Die primärenergetische Bewertung der gesamten Verbräuche (Heizung, Warmwasser, Verluste, Haushalts- und Technikstrom) ergibt mit 113,2 kWh/(m²a) eine Unterschreitung des Passivhausgrenzwertes von 120 kWh/(m²a). Damit kann gezeigt werden, dass die „theoretischen“, hohen Anforderungen an ein Passivhaus auch in der Praxis umgesetzt und eingehalten werden können. Nur die gesamten End- bzw. Primärenergieverbräuche können Auskunft über das Resultat der Gebäudeperformance geben.
Beim Ändern der Bezugsgröße „Fläche“ zu „Person“ ergibt sich erwartungsgemäß eine Verschiebung beim Ranking zugunsten der dichter belegten Projekte.

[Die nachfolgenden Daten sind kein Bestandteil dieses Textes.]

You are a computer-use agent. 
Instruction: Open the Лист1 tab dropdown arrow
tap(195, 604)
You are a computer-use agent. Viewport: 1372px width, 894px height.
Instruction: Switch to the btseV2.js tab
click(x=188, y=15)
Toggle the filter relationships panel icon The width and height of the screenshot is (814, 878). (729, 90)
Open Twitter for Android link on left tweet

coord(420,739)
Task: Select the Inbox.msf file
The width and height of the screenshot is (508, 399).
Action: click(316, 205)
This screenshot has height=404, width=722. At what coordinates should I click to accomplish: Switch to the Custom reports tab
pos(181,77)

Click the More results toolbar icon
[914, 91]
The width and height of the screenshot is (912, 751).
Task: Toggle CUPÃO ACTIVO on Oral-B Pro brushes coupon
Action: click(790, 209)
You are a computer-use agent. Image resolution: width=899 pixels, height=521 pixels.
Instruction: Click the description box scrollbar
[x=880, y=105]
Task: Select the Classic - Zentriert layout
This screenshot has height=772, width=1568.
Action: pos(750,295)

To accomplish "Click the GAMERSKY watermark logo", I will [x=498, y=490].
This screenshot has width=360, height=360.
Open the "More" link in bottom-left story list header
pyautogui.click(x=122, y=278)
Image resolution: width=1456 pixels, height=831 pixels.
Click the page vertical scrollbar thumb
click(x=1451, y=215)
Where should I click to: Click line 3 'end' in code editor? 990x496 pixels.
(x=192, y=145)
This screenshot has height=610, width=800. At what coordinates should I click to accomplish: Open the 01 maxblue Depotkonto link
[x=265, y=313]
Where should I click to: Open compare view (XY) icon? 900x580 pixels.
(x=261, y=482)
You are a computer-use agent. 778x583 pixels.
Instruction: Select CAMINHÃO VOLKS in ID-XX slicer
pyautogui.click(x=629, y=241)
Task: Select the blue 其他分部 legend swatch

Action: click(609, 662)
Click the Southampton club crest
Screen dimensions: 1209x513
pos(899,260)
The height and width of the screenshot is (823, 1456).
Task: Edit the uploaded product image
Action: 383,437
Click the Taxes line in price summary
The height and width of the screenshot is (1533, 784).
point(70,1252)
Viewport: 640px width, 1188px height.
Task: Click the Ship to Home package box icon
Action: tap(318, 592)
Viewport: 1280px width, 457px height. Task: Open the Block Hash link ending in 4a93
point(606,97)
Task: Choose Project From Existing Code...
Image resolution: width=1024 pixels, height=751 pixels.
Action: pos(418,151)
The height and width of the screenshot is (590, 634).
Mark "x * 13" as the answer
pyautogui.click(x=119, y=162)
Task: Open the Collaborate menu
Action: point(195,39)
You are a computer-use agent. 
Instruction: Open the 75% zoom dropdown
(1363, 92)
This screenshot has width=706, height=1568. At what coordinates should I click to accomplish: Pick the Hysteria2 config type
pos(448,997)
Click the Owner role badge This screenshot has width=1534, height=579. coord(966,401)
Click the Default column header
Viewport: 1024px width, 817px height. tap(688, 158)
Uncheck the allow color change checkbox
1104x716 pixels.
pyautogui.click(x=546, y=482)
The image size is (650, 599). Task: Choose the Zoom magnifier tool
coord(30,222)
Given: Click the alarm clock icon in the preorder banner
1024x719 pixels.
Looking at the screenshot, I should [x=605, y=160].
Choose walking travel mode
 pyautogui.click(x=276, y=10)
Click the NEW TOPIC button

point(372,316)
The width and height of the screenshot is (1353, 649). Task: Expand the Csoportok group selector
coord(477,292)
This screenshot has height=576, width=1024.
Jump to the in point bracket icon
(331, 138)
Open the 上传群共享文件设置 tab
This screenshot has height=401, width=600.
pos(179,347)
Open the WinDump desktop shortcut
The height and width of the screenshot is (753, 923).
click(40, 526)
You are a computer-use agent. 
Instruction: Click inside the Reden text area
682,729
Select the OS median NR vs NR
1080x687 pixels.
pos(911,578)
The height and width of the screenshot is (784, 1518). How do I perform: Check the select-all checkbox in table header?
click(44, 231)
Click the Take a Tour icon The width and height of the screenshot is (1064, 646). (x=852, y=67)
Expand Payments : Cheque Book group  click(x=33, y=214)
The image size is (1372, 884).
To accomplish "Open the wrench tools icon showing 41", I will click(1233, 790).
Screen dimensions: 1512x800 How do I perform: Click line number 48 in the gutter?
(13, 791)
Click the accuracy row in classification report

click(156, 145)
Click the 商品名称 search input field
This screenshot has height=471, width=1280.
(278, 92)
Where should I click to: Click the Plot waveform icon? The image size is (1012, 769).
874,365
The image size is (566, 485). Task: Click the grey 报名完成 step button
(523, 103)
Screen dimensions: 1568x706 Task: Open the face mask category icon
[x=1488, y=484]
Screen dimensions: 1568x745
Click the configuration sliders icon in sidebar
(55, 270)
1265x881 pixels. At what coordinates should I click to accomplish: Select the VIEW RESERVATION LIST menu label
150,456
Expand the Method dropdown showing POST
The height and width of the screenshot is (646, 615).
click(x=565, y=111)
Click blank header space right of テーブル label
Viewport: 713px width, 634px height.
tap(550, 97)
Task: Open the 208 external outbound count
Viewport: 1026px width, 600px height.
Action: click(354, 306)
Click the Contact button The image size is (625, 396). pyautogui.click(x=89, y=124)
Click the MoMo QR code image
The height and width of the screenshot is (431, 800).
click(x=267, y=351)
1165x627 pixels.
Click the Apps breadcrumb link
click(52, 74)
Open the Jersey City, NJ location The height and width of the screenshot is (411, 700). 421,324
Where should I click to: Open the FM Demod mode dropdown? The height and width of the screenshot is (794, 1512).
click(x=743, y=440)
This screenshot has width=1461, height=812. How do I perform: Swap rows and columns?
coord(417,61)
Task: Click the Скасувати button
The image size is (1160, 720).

Insgesamt lässt sich feststellen, dass ganz unterschiedliche Haustechnik zu ähnlich guten Ergebnissen führt. Dabei ist die richtige und sorgfältige Detailplanung sowie Ausführung letztendlich entscheidend – diese ist wichtiger als der Unterschied in der Wahl der Systeme. Alle Systemanbieter sind daher gut beraten, wenn sie sich auf die Verbesserung der praktischen Performance ihrer Systeme konzentrieren, insbesondere auf eine handwerkerfreundliche Installation. Systembedingte Vorteile, wie sie oft pauschal von den Anbietern behauptet werden, konnte diese Untersuchung jedenfalls nicht belegen: Gute Ergebnisse wurden sowohl auf der Basis des Energieträgers Erdgas (Kranichstein), als auch mit Fernwärme (Wiesbaden, Kronsberg) als auch mit Kompaktgeräten (Neuenburg, Feuerbach) erzielt.
Erst dieser, im Vergleich zu konventionellen Gebäuden, extrem niedriger Verbrauch ermöglichen den sinnvollen Einsatz von nachwachsenden Rohstoffen und damit einen entscheidenden Beitrag zum nachhaltigen Klimaschutz.